その後の『ロンドン テムズ川便り』

ことの起こりはロンドン滞在記。帰国後の今は音楽、美術、本、旅行などについての個人的覚書。Since 2008

フェドセーエフ指揮/ チャイコフスキー交響楽団 『エフゲーニ・オネーギン』  @2017NHK音楽祭

2017-11-12 08:00:00 | 演奏会・オペラ・バレエ・演劇(2012.8~)
 月並みですが「さすが本場もん」と思わせてくれる公演でした。『エフゲーニ・オネーギン』の実演は2回目。2010年にウイーン国立歌劇場でのオペラ初体験以来です(小澤征爾さん目当て半年前に取ったチケットだったのだけど、小澤さんの病気休養で、キリル・ペトレンコが代役だったという、記憶に残る公演でした)。物語は好きとはとても言えないけど、音楽の美しさは物語のしょぼさを補って余りあるものです。(プーシキンの原作を読めば、感動するのかな?)

 今回は、そのチャイコフスキーの名作品を、N響でおなじみのフェドセーエフ(私は勝手にフェド翁と呼んでます)さんが、1974年以来現在まで(何と43年!)音楽監督を務めているチャイコフスキー響でさばきます。さすが息の合い方が半端ない。これほど「手兵」という表現が相応しいコンビは滅多にないです。この作品のツボを押さえて、弦は厚くはあるが重くはなく、管は雄弁でキラキラした響きでした。

 歌手陣も一部の日本人を除いては、ロシア勢が主要役柄を固めます。タチヤーナ役のヴェロニカ・ディジョーエヴァは太めの芯のしっかりした歌声。オネーギン役のワシーリー・ラデュクもホール一杯に響く美しいテノールでした。人種が違うってこういうことなんでしょうねという感じです。

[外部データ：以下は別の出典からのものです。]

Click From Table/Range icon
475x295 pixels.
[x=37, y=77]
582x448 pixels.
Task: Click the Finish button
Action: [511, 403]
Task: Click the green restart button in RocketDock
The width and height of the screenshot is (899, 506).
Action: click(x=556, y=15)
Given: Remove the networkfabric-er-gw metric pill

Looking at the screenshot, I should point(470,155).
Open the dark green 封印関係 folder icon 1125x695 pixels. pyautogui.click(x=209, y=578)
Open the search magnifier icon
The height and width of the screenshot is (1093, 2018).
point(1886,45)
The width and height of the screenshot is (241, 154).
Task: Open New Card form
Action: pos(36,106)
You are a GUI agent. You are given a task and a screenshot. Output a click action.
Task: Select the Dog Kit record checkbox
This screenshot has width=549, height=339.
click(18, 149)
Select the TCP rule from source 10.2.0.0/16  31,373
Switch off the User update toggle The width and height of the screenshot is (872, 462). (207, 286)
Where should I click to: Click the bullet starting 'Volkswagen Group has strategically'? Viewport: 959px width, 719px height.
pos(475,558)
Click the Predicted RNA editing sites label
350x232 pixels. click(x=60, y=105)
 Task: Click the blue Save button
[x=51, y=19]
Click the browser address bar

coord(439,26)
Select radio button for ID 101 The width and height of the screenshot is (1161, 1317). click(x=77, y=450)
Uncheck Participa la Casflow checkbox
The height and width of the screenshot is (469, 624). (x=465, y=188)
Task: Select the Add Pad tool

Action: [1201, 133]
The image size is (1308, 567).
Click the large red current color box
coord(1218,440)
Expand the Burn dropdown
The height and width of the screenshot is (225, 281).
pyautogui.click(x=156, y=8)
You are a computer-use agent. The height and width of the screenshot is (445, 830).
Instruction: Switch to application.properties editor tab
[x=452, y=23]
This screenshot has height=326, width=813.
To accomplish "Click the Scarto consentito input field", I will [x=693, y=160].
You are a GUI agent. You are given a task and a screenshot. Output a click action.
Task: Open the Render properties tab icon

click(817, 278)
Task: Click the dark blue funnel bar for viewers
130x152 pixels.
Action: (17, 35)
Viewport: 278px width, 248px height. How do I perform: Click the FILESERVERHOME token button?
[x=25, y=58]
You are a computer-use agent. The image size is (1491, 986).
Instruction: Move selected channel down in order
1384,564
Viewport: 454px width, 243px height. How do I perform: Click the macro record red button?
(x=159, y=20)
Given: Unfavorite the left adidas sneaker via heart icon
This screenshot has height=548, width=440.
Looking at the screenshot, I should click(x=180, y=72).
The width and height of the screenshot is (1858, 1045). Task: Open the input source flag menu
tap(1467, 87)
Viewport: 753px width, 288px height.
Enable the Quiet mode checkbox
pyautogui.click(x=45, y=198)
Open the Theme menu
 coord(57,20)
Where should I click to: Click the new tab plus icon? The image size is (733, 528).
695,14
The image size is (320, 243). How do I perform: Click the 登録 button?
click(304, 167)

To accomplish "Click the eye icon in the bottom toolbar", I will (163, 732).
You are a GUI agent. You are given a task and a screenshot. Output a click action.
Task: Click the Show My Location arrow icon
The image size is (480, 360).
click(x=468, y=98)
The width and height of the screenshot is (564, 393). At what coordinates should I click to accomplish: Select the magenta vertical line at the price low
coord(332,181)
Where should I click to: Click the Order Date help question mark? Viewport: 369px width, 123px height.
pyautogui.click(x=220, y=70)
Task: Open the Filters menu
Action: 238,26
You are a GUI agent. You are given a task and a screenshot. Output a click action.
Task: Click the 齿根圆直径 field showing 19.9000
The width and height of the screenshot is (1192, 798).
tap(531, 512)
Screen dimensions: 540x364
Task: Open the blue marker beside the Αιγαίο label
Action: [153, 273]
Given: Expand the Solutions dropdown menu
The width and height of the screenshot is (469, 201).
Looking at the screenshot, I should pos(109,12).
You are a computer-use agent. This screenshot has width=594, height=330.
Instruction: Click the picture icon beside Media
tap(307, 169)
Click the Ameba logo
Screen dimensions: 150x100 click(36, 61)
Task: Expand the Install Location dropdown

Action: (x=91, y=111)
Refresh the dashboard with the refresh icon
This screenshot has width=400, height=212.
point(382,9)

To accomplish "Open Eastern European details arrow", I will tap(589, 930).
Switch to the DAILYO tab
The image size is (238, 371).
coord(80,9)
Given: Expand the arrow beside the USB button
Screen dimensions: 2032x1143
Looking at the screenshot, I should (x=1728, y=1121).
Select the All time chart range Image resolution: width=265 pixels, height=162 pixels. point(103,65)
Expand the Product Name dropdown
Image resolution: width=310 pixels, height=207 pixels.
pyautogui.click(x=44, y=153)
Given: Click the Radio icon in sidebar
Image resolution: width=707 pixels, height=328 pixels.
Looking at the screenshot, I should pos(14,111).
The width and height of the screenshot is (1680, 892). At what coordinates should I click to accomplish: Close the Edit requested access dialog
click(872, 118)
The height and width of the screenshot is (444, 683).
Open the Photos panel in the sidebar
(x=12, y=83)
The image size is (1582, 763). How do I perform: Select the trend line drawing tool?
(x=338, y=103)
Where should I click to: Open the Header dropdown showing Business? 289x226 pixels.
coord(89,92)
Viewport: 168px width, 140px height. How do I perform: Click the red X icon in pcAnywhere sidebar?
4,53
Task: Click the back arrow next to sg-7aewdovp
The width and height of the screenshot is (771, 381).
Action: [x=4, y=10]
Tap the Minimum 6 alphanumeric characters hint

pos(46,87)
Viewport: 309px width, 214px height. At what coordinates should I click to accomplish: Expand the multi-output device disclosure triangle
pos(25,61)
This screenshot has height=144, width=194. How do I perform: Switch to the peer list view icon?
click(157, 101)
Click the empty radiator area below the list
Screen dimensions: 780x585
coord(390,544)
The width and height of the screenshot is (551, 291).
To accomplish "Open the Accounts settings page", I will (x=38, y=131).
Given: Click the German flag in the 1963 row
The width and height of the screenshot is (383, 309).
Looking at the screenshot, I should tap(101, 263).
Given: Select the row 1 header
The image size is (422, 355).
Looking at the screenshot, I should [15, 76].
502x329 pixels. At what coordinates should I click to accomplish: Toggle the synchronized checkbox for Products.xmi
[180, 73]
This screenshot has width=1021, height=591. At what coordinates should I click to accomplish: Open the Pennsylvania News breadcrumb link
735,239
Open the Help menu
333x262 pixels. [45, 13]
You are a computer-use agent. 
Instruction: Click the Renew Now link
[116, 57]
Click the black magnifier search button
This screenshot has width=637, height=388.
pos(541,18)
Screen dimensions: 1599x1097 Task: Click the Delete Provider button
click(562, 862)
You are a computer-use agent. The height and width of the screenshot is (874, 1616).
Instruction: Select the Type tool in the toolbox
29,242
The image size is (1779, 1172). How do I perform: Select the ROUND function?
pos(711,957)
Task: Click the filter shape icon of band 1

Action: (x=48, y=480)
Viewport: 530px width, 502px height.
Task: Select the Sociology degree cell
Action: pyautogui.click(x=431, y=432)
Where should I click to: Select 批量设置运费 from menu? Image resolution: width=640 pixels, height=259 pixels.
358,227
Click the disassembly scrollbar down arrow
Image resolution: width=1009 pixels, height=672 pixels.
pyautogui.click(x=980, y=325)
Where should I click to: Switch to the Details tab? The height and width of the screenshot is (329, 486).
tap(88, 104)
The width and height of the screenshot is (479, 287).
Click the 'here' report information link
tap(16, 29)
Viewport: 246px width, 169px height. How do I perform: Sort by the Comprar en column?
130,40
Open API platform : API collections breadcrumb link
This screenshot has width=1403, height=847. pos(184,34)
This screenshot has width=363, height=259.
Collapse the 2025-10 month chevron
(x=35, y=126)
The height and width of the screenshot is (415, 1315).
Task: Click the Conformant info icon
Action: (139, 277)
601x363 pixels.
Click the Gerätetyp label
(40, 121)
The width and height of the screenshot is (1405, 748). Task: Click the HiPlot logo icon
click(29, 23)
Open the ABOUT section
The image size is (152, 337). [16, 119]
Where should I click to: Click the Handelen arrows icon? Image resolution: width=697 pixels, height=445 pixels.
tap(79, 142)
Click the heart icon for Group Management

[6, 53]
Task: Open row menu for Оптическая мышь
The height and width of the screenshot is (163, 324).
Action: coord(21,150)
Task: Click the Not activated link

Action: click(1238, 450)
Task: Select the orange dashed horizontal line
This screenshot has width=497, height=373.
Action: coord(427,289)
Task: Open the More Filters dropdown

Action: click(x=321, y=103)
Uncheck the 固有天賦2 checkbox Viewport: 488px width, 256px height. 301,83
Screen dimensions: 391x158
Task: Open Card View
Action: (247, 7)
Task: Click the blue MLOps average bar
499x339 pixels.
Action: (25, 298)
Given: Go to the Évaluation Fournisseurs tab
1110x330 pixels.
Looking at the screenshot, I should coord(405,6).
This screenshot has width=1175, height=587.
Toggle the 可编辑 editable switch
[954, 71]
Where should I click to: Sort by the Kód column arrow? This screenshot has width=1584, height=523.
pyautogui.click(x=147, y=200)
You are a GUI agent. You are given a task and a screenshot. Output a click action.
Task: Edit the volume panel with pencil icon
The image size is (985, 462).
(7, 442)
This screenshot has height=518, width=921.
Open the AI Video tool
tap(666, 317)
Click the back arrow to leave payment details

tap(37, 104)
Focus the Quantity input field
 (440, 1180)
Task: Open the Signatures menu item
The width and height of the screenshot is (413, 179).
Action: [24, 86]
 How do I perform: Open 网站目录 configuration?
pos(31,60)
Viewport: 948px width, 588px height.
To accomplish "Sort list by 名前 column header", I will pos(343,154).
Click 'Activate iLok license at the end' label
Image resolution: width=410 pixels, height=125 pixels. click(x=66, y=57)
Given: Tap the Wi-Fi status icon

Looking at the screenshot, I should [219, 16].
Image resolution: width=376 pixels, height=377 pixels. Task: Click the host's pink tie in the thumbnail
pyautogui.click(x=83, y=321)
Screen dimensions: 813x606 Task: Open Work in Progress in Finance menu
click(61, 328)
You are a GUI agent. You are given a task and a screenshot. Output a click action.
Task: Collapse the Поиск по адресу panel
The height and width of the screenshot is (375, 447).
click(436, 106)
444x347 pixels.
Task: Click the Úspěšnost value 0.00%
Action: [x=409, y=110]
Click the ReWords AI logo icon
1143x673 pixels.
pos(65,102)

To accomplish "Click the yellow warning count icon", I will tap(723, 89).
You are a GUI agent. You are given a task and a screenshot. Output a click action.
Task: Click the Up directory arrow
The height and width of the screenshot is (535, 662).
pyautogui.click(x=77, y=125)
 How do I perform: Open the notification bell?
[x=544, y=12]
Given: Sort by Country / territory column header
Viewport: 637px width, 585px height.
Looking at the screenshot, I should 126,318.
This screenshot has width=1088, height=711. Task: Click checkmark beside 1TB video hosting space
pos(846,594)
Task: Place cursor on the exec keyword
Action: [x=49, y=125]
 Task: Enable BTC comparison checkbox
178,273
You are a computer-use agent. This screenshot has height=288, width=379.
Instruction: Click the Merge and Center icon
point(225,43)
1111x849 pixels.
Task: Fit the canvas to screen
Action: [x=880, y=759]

 一方で、日本人組も大活躍で、トリケ役の清水徹太郎さんの滑らかで清明なテノールは、ロシア組とは違った個性豊かなものでしたし、新国の合唱団はいつもながら透明感あふれるコーラスでした。

 残念だったのは、N響の定期演奏会では見たことのないような空席の多さ。2階、3階はかなり空席が目立ちました。オケの知名度なんでしょうか?価格だって外オケ、演奏会方式とはいえオペラという条件で考えれば決して高くはないですし、なぜなんでしょう?よくわかりません。

 ただ、終演後の拍手は、満員のNHKホールと変わらない大きなもので、ホール内が明るくなってからも、何度もフェド翁や歌手陣が呼び返されていました。



チャイコフスキー交響楽団(旧モスクワ放送交響楽団)
NHKホール
17/11/9 18:00開演

指揮:ウラディーミル・フェドセーエフ

タチヤーナ:ヴェロニカ・ディジョーエヴァ
エフゲーニ・オネーギン:ワシーリー・ラデュク
レンスキー:アレクセイ・タタリンツェフ
オリガ:アグンダ・クラエワ
ラーリナ:エレーナ・エフセーエワ
グレーミン公爵:ニコライ・ディデンコ
フィリッピエーヴナ:エレーナ・マニスティーナ
トリケ:清水徹太郎
ザレーツキー&中隊長:五島真澄

合唱:新国立劇場合唱団

曲目・演目:
チャイコフスキー/歌劇「エフゲーニ・オネーギン」全3幕
演奏会形式(ロシア語上演・日本語字幕付)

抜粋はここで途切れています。